In France, possessing a hearty appetite is considered not just a quality but almost a heroic trait. The act of eating transcends mere sustenance; it engages all the senses. From the enticing aroma of a well-prepared dish to the sizzle of a steak and the crave-inducing crunch of a baguette, indulging in the various sensory dimensions of a delightful French meal is akin to expressing a refined artistic judgment.
Tran Anh Hung’s “The Taste of Things,” a 19th-century French romance, draws power from this understanding of food’s transcendence. Recently released in theaters in France and scheduled for a screening at New York’s Museum of Modern Art on Nov. 10, the film revolves around Dodin (Benoît Magimel), a distinguished gourmand, and his exceptionally talented chef, Eugénie (Juliette Binoche). Living in the idyllic French countryside, they collaborate on creating lavish meals for themselves and Dodin’s circle of food enthusiasts. Their lives orbit entirely around the cultivation and crafting of these sumptuous dishes, a focus emphasized through extensive, intricate cooking scenes.
Having witnessed “The Taste of Things” at this year’s Cannes Film Festival, the audience’s audible delight echoed through the theater, reminiscent of the reactions to iconic artistic experiences. The joy derived from savoring a delicious meal, or even just witnessing its preparation on a grand screen, elicits a unique pleasure beyond the confines of logic or reason.

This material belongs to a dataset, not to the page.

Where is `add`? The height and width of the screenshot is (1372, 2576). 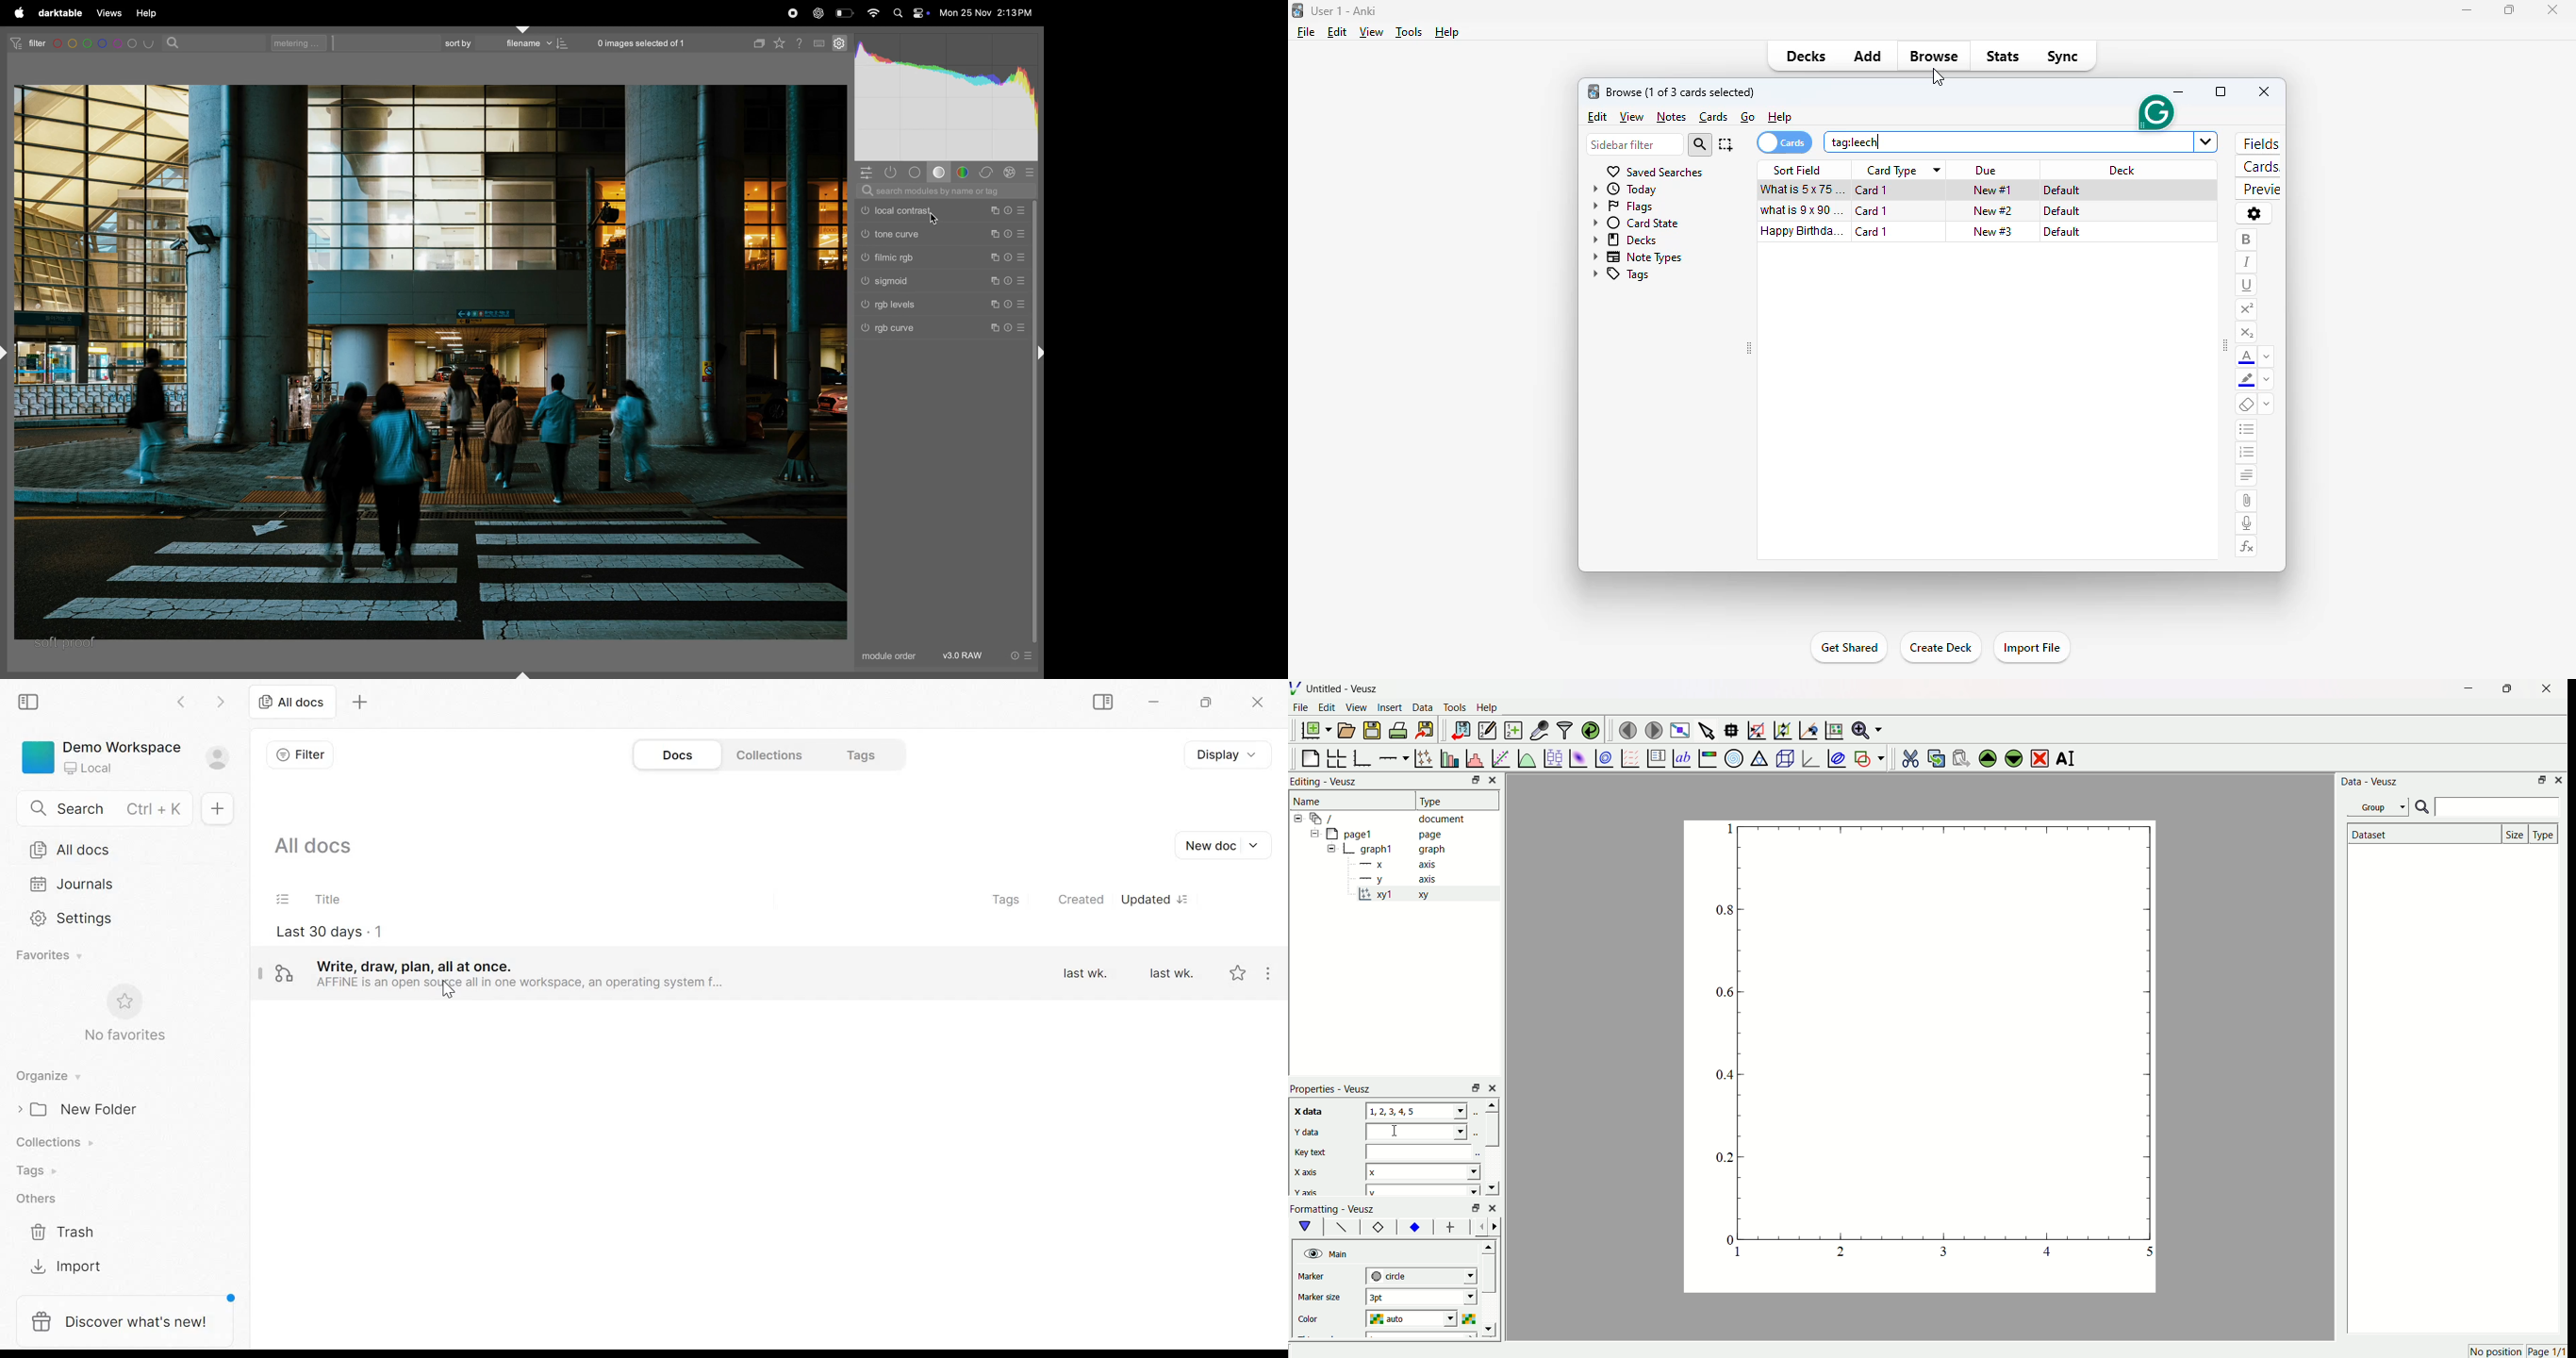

French reviews of the film have been mixed. Some, like Clarisse Fabre of Le Monde, found its blissful atmosphere and minimal dramatic tension perplexing and tedious. Others, like Olivier Lamm of Libération, noted that beyond its food-porn allure, the film explores themes of the encroachment of junk food and globalization on French culinary standards.
France takes immense pride in its rich gastronomic tradition and the historical regulation of the quality and authenticity of its wines and produce. The film industry in France, aligning with this cultural pride, often embraces narratives centered around gastronomy. This year, “The Taste of Things” was chosen as the French submission for the Oscar’s best international film category, sparking objections from critics who argued that Justine Triet’s Palme d’Or winner, “Anatomy of a Fall,” was overlooked, possibly due to the political nature of her Cannes acceptance speech.
The portrayal of French devotion to culinary arts has become a bit of an onscreen cliché, with Hollywood often relying on stereotypically French settings in films like “Ratatouille” and “Chocolat.” However, more nuanced explorations of the intersection between politics and fine dining, such as the 1956 French classic “La Traversée de Paris,” offer a more rewarding and complex narrative. In this film, set in Nazi-occupied Paris, the protagonists navigate the challenges of transporting contraband pork, highlighting how political instability affects access to revered foodstuffs and the very spirit of those dedicated to the art of eating.
Similarly, films like the 1987 Danish production “Babette’s Feast” underscore the transformative power of culinary art. Forced to flee Paris during the Paris Commune, Babette, a French chef, finds refuge in a Danish countryside household. Her extravagant multicourse dinner for the townspeople not only astonishes the guests but also elevates her to an emissary of the sublime, disrupting the perceived reality of her Danish friends.
Yet, amid the celebration of fine dining, questions arise about its bourgeois nature. Films like Luis Buñuel’s “The Discreet Charm of the Bourgeoisie” and Marco Ferreri’s “La Grande Bouffe” explore the absurdities of dinner scenes and link the pleasure of eating to consumerist society and the excesses of the leisure class. Ferreri’s film, in particular, serves as a critical commentary on the glorification of tunnel-vision foodies.
Adapted from Marcel Rouff’s 1961 novel “The Passionate Epicure,” which draws inspiration from Brillat-Savarin’s “The Physiology of Taste,” “The Taste of Things” captures Brillat-Savarin’s passion for food as a deeply personal experience. Hung’s film portrays this passion with hypnotic warmth, evoking a sense memory of intimacy akin to being held tight or savoring a loved one’s scent. In those moments, nothing else seems to matter.